I also began to understand that I had effectively amputated half of my identity by refusing to identify as Black. I had rejected my natural hair texture, denied myself the pleasure of listening to Black musicians, and prevented the formation of friendships with truly dynamic, talented, and resilient individuals. It breaks my heart to reflect back on how effective I was at denying my Blackness, how many people I hurt, and how I mindlessly contributed to White supremacy, and how much culture I deprived myself of.

As I began to put these pieces together, I was overcome with a flood of realizations of the thousands of racial microaggressions I had been able to overlook my whole life. Even though I didn’t see myself as Black, the rest of the world did. Not mixed. Not biracial. BLACK. I recall all the times I smiled through Black jokes and N-words spoken by “friends,” who behavior I was more than happy to excuse. I examined in more detail the complex experience of dating White men, and all the times I suppressed my legit anger out of fear of being an angry black woman, all the times I’ve been followed around in higher end stores, and all the times I was the one and only POC in the majority of the rooms I had been in.

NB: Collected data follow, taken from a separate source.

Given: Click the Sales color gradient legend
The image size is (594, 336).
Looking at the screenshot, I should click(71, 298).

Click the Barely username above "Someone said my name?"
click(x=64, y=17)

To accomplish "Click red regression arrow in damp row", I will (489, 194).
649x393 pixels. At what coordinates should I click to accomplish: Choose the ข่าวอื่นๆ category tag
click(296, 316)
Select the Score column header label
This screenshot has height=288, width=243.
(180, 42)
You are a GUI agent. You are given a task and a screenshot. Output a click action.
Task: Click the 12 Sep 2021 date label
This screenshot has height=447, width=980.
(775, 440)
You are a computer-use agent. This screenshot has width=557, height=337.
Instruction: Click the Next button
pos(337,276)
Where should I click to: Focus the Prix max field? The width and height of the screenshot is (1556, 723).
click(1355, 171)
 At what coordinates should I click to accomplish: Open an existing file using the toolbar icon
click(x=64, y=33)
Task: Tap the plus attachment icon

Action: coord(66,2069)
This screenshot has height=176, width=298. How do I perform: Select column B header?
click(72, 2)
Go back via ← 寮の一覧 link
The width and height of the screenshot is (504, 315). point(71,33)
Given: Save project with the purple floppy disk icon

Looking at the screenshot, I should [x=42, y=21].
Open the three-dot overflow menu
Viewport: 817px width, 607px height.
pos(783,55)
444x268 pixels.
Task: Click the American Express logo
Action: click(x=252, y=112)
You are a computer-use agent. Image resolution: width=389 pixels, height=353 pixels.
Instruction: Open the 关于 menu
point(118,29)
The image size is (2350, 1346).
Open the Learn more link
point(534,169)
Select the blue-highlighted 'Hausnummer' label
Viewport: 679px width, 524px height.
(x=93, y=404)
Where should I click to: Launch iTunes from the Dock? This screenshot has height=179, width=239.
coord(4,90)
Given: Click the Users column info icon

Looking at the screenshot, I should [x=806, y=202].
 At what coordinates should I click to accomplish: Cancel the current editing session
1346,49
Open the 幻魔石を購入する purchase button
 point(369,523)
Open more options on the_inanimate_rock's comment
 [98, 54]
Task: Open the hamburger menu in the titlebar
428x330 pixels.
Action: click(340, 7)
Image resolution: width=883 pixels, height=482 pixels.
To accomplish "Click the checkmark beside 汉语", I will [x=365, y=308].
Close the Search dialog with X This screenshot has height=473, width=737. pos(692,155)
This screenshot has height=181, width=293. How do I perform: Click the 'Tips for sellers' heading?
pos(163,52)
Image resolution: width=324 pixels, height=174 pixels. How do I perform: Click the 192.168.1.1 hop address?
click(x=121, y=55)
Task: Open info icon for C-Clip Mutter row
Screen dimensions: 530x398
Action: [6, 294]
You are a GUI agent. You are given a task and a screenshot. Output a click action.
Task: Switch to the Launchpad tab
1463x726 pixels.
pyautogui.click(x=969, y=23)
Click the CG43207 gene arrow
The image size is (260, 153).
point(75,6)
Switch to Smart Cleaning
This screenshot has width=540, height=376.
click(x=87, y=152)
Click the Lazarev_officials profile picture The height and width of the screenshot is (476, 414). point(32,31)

Seeing the truth of institutionalized racism in America is like opening Pandora’s Box. The flood never ends, and you can never go back to before, nor would I ever. Embracing my identity as a Black woman has been a journey of pain, joy, sorrow, embarrassment, and empowerment. We are impossibly far from a post-racial America, and the more work I do on my own racial identity, the more I am convinced that post-racial is not a goal to aspire to. My own racial identity is not a destination, but a journey. Every day I learn more about what it means to be a Black woman in America, and what I can do with the experiences, perspectives, resilience, melanin, and kinky hair life gave me.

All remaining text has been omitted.